Pivot Point High Low Forex Trading Strategy
In trading, there are three keys to a winning trade setup. First is identifying probable areas where price may turn or allow for an entry. You may think of it as an area where you would be waiting at, ready to take action in case a trade setup occurs on that area. You could liken it to a hunter waiting for the game to cross his crosshairs. Next is the actual conditions to take the trade, often called as the trigger. This refers to the conditions that should take place before a trader would take a trade. It is much like an “if-then” condition. If this and this happens at this area of the chart, then I will take the trade. If not, then no trade will be taken. Lastly, the exit, also called as the target price or take profit price. It is a logical point at which a trader would exit the trade because he deems that price to be enough profit for the trade.
In this strategy, we will be using the Pivot Point indicator to give us the areas where we could be looking for a trade while using swing highs and swing lows to identify price levels where we could exit trades.
Pivot Points as Reversal Areas
A Pivot Point is basically indicator that draws horizontal lines on a price chart with a middle price level, three support levels below it and three resistance levels above it. These price levels are conveniently called Pivot Point (PP) referring to the mid-line, Support 1, 2 and 3 (S1, S2 and S3) referring to the support levels below the pivot point, and Resistance 1,2 and 3 (R1, R2 and R3) referring to the resistance levels above the pivot point.
These levels mark areas on the chart which price usually respects as a support or resistance level. You would be surprised how high the probability is that price would react to these price levels.
One advantage of the pivot point supports and resistances is that these levels do not repaint or change. These levels would stay the same for a period, whether it is a daily, weekly or monthly pivot point. This makes pivot points as an effective tool to use when waiting for probable price reversals.
Zigzag Tool as a Basis for Swing Highs and Swing Lows
Swing highs and swing lows are commonly known as natural supports and resistances. If you would look at a chart, you would notice that many times, price levels wherein there was a previous significant reversal in price are areas wherein price would also tend to react to when revisited.
If you would come to think of it, swing highs and swing lows as resistance and support is very logical. If price was deemed to high by the market at a certain price level in the past, then traders should be cautious when price revisits that level again. The market may again consider that price level too high. This makes price near that area as a resistance. On the flip side, when applied to swing lows, this becomes support areas.
It would be a good idea to use these price points as targets because price might just reverse after revisiting these areas.
The problem is that many new traders find it hard to identify the swing highs and swing lows. This is where the zigzag indicator comes in. With the help of the zigzag indicator, it would be easier to identify the swing highs as it draws a line connecting these points.
Trading Strategy Concept
This strategy would be using the Pivot Point levels as areas wherein we will be looking for possible hints of reversals and use the zigzag indicator to identify the swing highs and swing lows using it as targets for take profit levels.

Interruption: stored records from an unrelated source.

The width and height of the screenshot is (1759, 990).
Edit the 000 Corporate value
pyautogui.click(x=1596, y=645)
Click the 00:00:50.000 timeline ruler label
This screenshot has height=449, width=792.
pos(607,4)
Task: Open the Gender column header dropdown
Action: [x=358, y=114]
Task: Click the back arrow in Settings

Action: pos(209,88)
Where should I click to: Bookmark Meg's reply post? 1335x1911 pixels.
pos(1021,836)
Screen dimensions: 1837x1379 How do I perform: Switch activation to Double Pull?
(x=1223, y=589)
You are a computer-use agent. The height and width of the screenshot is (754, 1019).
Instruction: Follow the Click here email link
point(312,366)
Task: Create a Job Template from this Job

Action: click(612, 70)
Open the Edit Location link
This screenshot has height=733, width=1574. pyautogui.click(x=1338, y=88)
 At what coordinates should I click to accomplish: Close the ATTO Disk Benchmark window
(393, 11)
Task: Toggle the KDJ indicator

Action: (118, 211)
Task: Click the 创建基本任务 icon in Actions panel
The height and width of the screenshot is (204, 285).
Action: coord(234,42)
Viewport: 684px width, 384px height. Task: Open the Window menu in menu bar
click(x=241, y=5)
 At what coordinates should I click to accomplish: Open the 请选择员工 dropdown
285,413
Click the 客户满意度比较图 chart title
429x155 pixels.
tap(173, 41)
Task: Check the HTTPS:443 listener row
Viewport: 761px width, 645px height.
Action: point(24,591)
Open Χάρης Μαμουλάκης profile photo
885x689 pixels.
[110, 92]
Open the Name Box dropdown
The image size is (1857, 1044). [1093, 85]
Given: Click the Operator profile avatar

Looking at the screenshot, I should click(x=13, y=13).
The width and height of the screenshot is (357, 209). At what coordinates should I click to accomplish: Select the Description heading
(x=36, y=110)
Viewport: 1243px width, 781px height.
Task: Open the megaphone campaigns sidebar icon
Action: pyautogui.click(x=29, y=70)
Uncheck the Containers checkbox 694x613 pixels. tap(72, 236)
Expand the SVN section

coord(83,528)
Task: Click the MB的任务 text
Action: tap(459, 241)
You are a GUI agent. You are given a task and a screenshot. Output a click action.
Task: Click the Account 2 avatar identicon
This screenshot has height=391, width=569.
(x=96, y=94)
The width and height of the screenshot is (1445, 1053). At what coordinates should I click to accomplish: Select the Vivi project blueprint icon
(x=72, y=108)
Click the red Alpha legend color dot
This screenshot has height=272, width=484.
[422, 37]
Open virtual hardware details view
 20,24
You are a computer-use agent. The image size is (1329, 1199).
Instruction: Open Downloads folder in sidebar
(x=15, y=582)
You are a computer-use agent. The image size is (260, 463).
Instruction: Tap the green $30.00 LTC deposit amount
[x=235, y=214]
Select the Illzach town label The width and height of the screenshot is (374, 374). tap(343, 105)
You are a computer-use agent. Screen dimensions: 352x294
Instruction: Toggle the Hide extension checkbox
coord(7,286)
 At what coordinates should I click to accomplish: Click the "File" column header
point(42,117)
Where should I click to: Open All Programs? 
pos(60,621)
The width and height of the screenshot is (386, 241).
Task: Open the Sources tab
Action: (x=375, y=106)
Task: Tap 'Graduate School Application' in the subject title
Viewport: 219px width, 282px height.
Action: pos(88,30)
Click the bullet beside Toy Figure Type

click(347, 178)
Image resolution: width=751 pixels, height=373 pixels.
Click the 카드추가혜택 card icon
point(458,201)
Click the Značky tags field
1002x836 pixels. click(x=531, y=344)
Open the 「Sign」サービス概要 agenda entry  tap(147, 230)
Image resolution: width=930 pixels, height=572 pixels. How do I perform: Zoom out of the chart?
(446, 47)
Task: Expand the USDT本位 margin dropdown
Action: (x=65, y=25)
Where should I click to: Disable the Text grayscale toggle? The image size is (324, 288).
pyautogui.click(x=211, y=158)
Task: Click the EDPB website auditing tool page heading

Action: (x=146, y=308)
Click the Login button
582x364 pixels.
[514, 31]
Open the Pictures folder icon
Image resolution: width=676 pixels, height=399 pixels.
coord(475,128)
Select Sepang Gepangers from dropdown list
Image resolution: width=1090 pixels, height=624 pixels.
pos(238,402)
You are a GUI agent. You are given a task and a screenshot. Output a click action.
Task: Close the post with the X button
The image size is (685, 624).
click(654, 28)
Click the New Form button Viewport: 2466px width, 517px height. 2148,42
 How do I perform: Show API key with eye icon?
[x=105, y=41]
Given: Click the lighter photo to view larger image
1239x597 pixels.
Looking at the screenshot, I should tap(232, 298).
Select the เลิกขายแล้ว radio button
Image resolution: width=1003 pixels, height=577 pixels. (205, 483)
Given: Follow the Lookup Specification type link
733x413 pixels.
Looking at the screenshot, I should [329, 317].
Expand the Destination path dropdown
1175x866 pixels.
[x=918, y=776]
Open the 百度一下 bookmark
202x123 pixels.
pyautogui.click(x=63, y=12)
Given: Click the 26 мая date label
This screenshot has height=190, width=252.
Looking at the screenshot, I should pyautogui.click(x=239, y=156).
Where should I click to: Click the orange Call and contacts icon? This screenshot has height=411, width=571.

But what is the actual trigger for entry? To enter our trade, we will be taking trades whenever a pin bar is formed. To easily identify the pin bar patterns, we will be using an indicator that would conveniently point them whenever they occur.
Using pin bars as entry points would be a good idea. This is because pin bars are reversal patterns that have a very high probability of success, especially when they occur on areas which are prime for reversal, such as the pivot point levels.
Indicators
- PivotWeekly
- Pinbar
- ZigZag
Timeframe: 1-hour chart
Currency Pair: any
Trading Session: any
Buy (Long) Trade Setup
Entry
- Price should touch either the pivot point (PP) (Goldenrod) or any of the support levels (S1, S2 or S3) (Red)
- The Pinbar indicator should identify a pin bar pattern and form an arrow pointing up
- Take a buy trade on the confluence of the above rules
Stop Loss
- Set the stop loss below the entry candle
Take Profit
- Set the take profit target at the same price level as the previous swing high based on the ZigZag indicator
Sell (Short) Trade Setup
Entry
- Price should touch either the pivot point (PP) (Goldenrod) or any of the resistance levels (R1, R2 or R3) (Royal Blue)
- The Pinbar indicator should identify a pin bar pattern and form an arrow pointing down
- Take a sell trade on the confluence of the above rules
Stop Loss
- Set the stop loss above the entry candle
Take Profit
- Set the take profit target at the same price level as the previous swing low based on the ZigZag indicator
Conclusion
The pivot points are typically used by traders as a reversal area wherein they could enter a trade. Traditionally, the next couple of pivot point levels are the target levels. However, there are many instances wherein price would reverse prior to reaching the next pivot point level. By using the swing highs and swing lows on conditions when the next pivot point is too far away, we are being a bit more conservative by taking a closer target take profit price.